There are a lot of people here who want to participate in the project but are unable to acquire the touchpads. If a separate section would help to get these persons some hardware, I think it's a good idea.


----------



## EricErK (Jun 8, 2011)

lol agreed, i'm down for there to be a selling thread(s)


----------



## Kayone (Aug 25, 2011)

A quick addendum to my post, I'm concerned about fraud.


----------



## Rakeesh (Aug 22, 2011)

IMO this isn't a selling place, do that on craigslist or ebay.


----------



## MasterTM (Jun 24, 2011)

Rakeesh said:


> IMO this isn't a selling place, do that on craigslist or ebay.


+1 I agree 110%


----------



## Bimmer84 (Aug 22, 2011)

Rakeesh said:


> IMO this isn't a selling place, do that on craigslist or ebay.

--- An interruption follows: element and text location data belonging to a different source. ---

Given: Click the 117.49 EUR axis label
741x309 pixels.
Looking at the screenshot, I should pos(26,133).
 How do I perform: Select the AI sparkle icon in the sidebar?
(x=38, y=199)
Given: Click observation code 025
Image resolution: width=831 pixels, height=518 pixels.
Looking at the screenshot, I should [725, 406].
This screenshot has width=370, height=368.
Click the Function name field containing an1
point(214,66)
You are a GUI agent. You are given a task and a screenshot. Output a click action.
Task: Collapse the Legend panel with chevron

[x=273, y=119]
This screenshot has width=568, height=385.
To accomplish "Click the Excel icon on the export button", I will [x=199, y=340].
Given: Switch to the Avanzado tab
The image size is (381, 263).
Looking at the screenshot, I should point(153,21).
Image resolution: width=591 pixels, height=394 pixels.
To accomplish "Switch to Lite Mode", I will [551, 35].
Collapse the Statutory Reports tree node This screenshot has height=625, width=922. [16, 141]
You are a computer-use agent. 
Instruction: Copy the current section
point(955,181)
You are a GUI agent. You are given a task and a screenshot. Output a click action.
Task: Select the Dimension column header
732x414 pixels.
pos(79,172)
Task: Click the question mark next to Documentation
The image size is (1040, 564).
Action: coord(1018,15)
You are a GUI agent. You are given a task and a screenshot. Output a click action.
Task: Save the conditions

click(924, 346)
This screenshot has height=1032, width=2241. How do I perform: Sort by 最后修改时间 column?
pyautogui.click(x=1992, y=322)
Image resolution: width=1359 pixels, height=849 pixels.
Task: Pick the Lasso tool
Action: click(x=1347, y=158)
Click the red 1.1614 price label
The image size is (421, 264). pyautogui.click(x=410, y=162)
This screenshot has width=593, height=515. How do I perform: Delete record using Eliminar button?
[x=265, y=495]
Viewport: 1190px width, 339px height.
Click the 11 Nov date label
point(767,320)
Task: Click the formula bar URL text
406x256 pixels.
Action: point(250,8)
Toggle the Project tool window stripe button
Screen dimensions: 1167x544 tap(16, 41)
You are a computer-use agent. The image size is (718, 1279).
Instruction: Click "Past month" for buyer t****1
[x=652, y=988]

I very much agree. I wouldn't buy one off some guy that only has one post, specifically to sell it and not get involved in the community at all.


----------



## SyNiK4L (Jun 7, 2011)

this cant happen. we dont allow people to sell stuff on this site. its in the site rules. if u want to setup something in PM's feel free. but we wont make a subforum for this. and threads meant to sell touchpads will be deleted.take it to ebay or craigslist. Honestly taking them to ebay would be the smarter move anyways. Because fraud will be a huge factor when it comes to everyone selling and buying these touchpads off each other.


----------



## p42o (Aug 22, 2011)

Fair enough. 
Thanks SyNiK4L!


----------